Mise au point et rencontres
La première étape est franchie mais que d’illusions. Ce monde-là n’est pas fait pour elle. Il faut recommencer et tout s’enchaîne. L’éclaircie devient destinée, les portes s’ouvrent mais ne claquent plus. A la Villa Barclay, je rêvais d’être résidente au What’Up. Un an après j’y étais. Et puis je voulais le Rex… Je crois que j’ai une destinée assez sympathique… je tombe sur les bonnes personnes. Quelques démêlés avec une major pour clôturer l'épisode. Maintenant c’est une sorte de concrétisation de rêves. Elle mixe. Le label allemand Infracom lui donne l’occasion de développer une collection. J’ai envie qu’Aphrodisiac devienne une référence. Mais je suis encore trop petite pour ça. J’ai envie que chaque compilation suscite une certaine curiosité et à terme, que l’album comporte le plus possible d'inédits. Donc j’essaie d’approcher des producteurs… je prends mon téléphone et j’y vais. Et pourtant le label allemand est aussi le hasard qui tombe bien. Un déplacement au Costes (un autre grand lieu parisien), quelques voyages en DJ à Francfort, le destin reprend sa route sereinement.

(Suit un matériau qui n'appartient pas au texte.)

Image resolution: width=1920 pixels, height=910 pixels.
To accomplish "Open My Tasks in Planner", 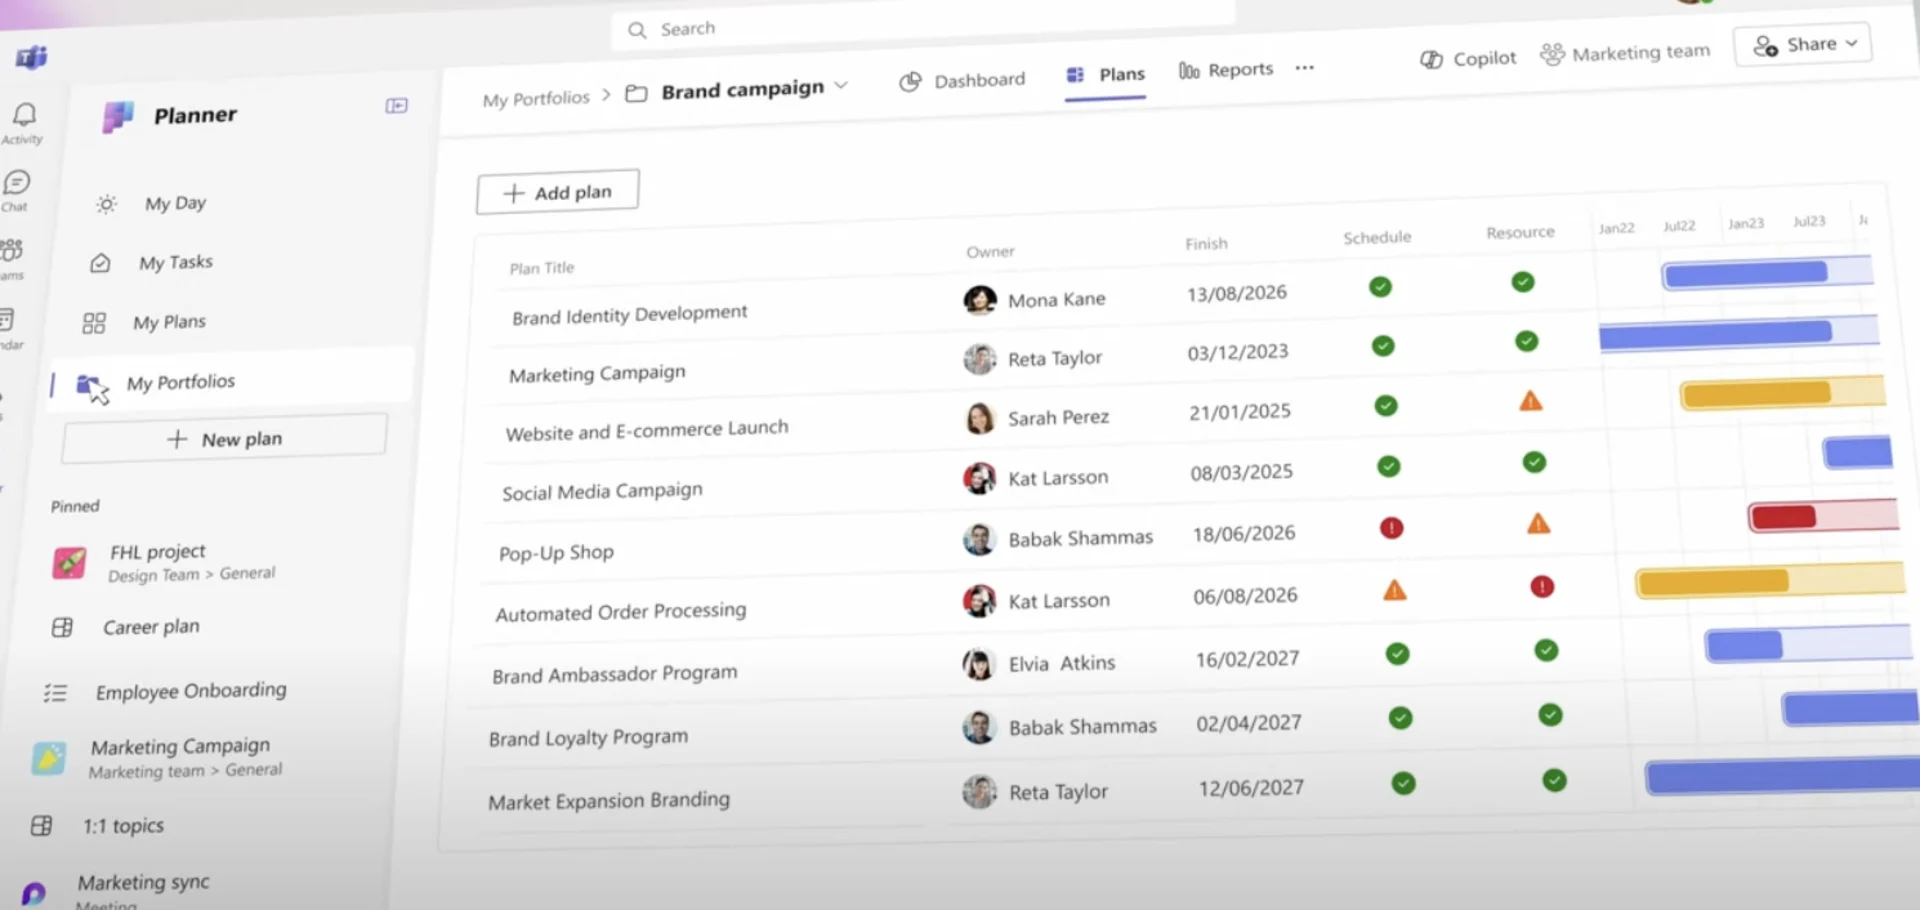I will (176, 262).
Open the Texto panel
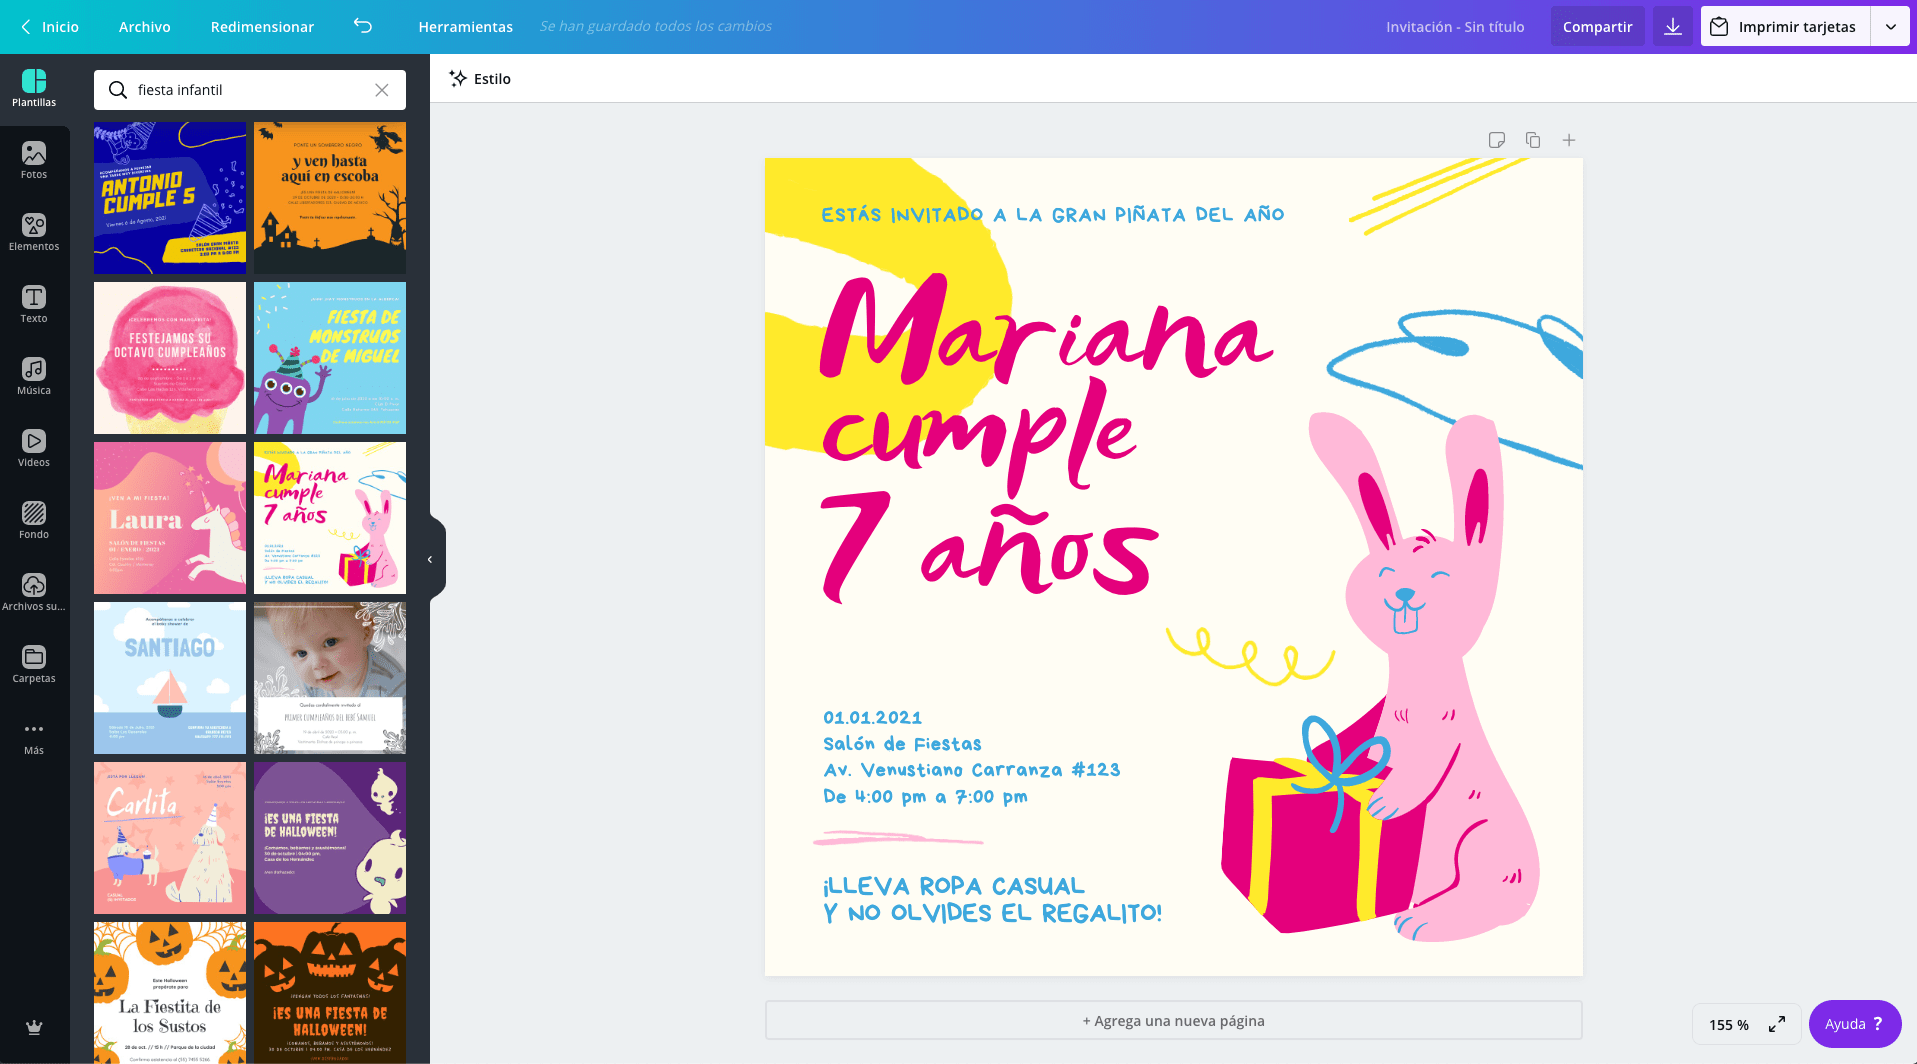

Celle qui se découvre avec parcimonie en production mixée a aussi pour ambition la création. J’aimerais bien. Je vais essayer. Malgré l’appréhension et peut-être le sentiment d’avoir déjà créé dans un domaine (les arts plastiques), l’envie et ses expériences passées sont des moteurs prometteurs.
Alors si un jour, vous voyez son nom, fiez-vous aux rencontres, elles réservent toujours des surprises.